== Segment start ==
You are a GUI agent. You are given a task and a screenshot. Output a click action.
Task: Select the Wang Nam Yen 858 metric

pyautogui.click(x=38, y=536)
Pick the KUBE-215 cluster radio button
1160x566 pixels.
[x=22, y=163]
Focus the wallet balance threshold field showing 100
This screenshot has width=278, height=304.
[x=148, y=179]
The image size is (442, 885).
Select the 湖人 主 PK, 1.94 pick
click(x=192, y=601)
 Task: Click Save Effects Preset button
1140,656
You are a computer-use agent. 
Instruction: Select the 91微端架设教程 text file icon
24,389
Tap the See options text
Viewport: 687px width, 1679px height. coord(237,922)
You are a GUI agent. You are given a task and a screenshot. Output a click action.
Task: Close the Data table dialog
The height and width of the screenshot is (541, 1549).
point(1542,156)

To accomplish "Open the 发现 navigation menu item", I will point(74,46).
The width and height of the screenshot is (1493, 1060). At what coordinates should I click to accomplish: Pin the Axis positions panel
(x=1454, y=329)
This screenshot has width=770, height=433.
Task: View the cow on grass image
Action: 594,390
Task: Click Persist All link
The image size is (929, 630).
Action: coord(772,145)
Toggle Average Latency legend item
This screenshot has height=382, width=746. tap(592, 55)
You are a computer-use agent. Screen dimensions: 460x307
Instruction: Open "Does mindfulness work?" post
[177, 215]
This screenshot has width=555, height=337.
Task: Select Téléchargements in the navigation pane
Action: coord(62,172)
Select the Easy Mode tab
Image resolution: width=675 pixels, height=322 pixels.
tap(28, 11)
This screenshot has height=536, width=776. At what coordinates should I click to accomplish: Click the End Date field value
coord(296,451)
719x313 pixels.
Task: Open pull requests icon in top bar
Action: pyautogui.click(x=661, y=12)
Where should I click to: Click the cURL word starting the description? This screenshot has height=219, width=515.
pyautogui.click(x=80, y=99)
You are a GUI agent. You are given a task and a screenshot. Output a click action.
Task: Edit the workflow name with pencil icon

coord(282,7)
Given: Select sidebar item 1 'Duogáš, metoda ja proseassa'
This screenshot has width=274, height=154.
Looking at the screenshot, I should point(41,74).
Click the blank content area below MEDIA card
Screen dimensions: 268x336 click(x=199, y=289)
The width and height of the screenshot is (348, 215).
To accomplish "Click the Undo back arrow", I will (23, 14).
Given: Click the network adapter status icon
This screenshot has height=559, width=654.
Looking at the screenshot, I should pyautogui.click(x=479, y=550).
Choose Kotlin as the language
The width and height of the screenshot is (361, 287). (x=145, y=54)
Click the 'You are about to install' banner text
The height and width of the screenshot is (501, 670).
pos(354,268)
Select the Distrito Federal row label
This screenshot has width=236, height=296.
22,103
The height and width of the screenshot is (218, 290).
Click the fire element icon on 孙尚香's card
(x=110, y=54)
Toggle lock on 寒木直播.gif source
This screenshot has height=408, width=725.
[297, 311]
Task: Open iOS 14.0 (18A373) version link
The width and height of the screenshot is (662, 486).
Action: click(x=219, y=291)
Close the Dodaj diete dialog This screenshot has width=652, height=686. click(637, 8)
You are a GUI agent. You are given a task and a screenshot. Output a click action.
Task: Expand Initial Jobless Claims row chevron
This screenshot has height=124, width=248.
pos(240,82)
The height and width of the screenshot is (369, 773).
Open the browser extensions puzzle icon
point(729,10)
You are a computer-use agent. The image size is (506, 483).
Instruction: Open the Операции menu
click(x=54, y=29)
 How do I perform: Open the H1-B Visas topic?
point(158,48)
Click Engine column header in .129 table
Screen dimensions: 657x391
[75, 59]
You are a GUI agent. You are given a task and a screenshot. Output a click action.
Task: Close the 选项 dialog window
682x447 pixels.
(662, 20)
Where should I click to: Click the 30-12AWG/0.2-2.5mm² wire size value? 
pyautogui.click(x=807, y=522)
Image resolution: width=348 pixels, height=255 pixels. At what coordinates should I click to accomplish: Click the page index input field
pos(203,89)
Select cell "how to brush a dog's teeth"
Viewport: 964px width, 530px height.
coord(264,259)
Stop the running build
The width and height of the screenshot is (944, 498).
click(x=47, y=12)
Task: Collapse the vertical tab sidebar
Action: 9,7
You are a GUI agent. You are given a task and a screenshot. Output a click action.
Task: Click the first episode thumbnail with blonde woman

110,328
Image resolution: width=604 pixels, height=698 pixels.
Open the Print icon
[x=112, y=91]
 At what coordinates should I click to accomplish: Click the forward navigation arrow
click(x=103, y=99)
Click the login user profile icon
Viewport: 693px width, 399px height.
== Segment end ==
PROBLEM TO SOLVE>
From the data above, how many lines contain the word "dialog"? Give the number alone.

ANSWER AREA>
3